El poderoso empresario abofetea a su esposa embarazada en el juicio y no imagina quién lo condenará

—Se abre la sesión —anunció el juez—. Estamos aquí para decidir la acusación formal contra el señor Alejandro Llorente.

El fiscal enumeró los cargos: agresión, desacato, control coercitivo, fraude.
Pidió que se admitiera todo para juicio.

Luego llamaron a Clara.

Entró con pasos lentos pero firmes. Juró decir la verdad y se sentó.

Su voz era suave, pero resonó en toda la sala.

—Viví con Alejandro seis años —empezó—. Al principio creí que me quería. Con el tiempo empezó a decidir qué me ponía, a quién veía, cuándo salía. Yo pensaba que era preocupación. Después entendí que era control.

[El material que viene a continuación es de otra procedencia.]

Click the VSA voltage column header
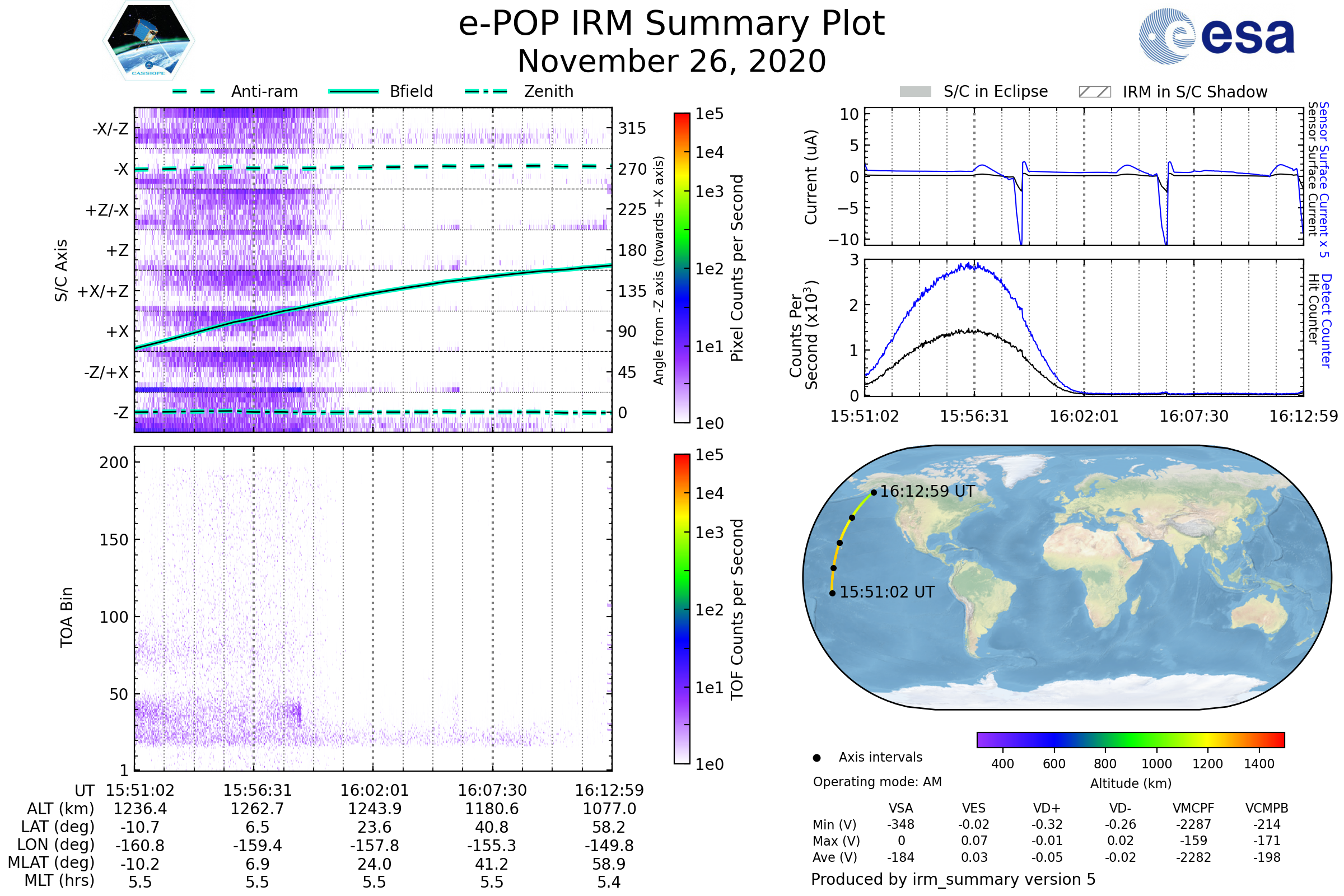 click(900, 808)

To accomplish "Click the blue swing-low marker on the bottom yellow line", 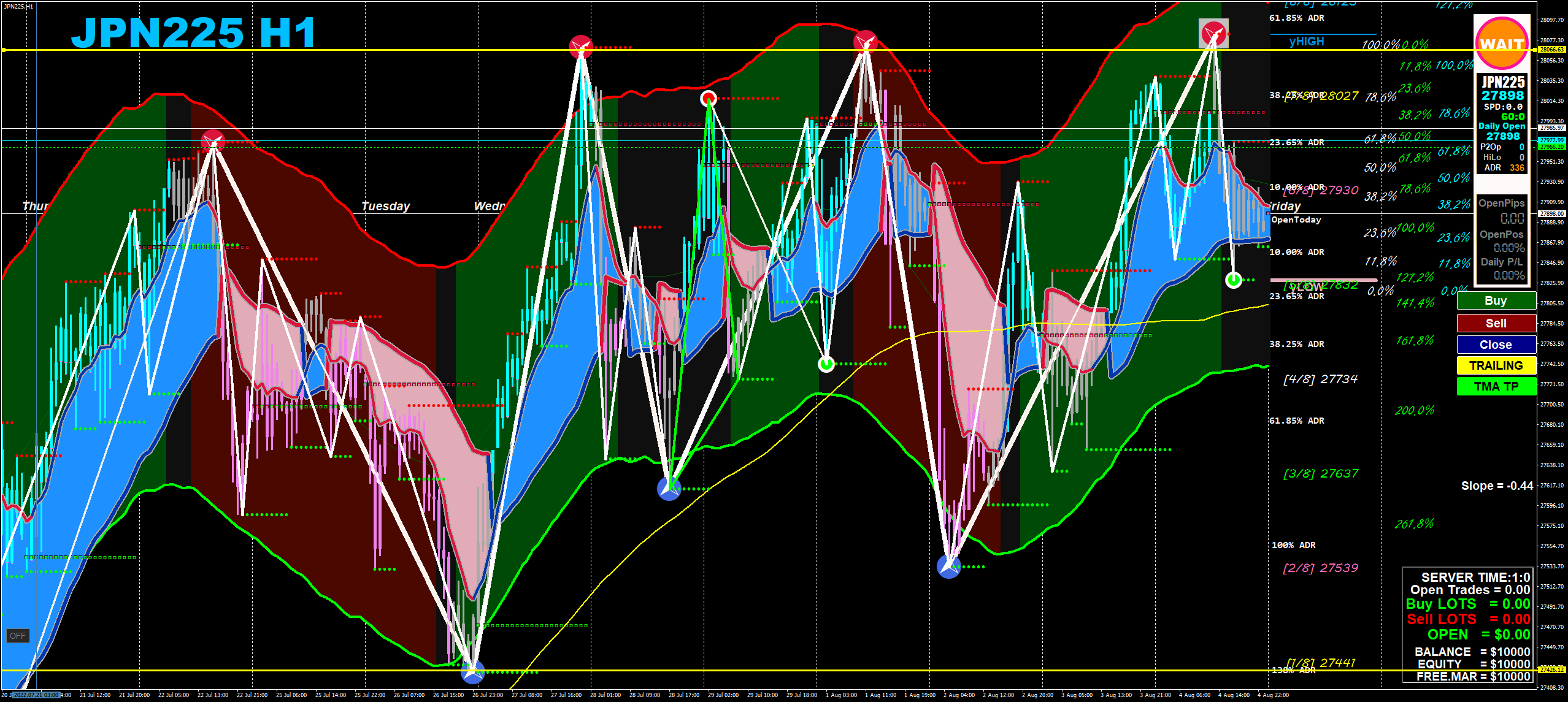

Diego intentó hacerle preguntas difíciles, pero ella respondía sin elevar la voz, sin perder la calma. Cada respuesta desmontaba un cuento que Alejandro había repetido durante años.

—¿Está diciendo que su marido siempre fue violento? —insistió él.

—No. Estoy diciendo que siempre quiso tener el poder —respondió Clara—. Y cuando perdió el control, la violencia fue lo único que le quedó.

Luego subió al estrado el capitán Medina. Explicó cada prueba: las cámaras ocultas, los movimientos de dinero, las amenazas por mensaje. En la pantalla apareció uno de ellos, proyectado:

«Si vuelves a dejarme en ridículo delante de alguien, te vas a arrepentir.»

El juez lo leyó en silencio.

—¿Este mensaje salió de su teléfono, señor Llorente? —preguntó.

Alejandro tragó saliva.

—No recuerdo haber escrito eso.

—Fue enviado desde su número, dos días antes de la agresión —aclaró el capitán.

El ambiente se tensó.
Diego susurró:

—No hables. No reacciones.

Pero Alejandro no pudo.

—¡Me provocó! —soltó—. Siempre me provocaba. ¿Es que nadie ve eso? Me empujó a perder los nervios.

El mazo del juez golpeó con fuerza.

—Señor Llorente, otra explosión como esa y suspendo su derecho a estar presente.

La sala quedó en silencio.
Aquella escena era un espejo de la anterior en el juzgado, solo que esta vez nadie miró a Clara. Miraron a él. Y vieron lo que antes no querían ver.

Por la tarde, el juez anunció su decisión:
las pruebas eran suficientes.
Todos los cargos pasarían a juicio.
La fianza quedaba revocada.

Alejandro fue esposado allí mismo. Esta vez no protestó. El sonido del clic de las esposas sonó casi liberador para Clara.

Lo sacaron por una puerta lateral, lejos de los flashes. Pero algunos periodistas lo vieron por el cristal: traje arrugado, mirada perdida, la espalda encorvada.

En el pasillo, Clara se sentó en un banco mientras Teresa hablaba con el fiscal.
El capitán Medina se acercó.

—Has estado muy bien —le dijo—. No tendrás que repetir tu testimonio en esta fase. Lo de hoy basta.

Clara le miró.

—Gracias por todo.

—Tú hiciste lo difícil —respondió él—. Decir la verdad mirándole a la cara.

Cuando salió del edificio, el sol de la tarde entraba por el techo de cristal del vestíbulo. Los periodistas gritaban su nombre, pero ella no se detuvo. Caminó junto a su madre hasta el coche.

—Ya está —dijo Teresa—. El caso está en marcha. Lo que quede, ya no depende de ti.

—No —contestó Clara, mirando por la ventanilla—. Pero por primera vez siento que depende de algo justo.


Esa noche, todos los canales emitieron las mismas imágenes:
Alejandro, entrando en un furgón policial;
la sede de Llorente Grupo;
paneles con su cara junto a la palabra «escándalo».

El consejo de administración se reunió otra vez. Esta vez, sin él.

Votaron por unanimidad su destitución. Congelaron sus cuentas. Pidieron cambiar el nombre de la empresa. En pocos días, la palabra «Llorente» empezó a desaparecer de las tarjetas, de la web, del edificio.

En el salón de casa de su madre, Clara vio en la televisión cómo quitaban las letras metálicas de la fachada de cristal.

Teresa estaba detrás de ella, de pie.

—Has recuperado tu vida —dijo, sin apartar la vista de la pantalla—. Ese es el único imperio que importa.

Clara apretó un cojín entre las manos.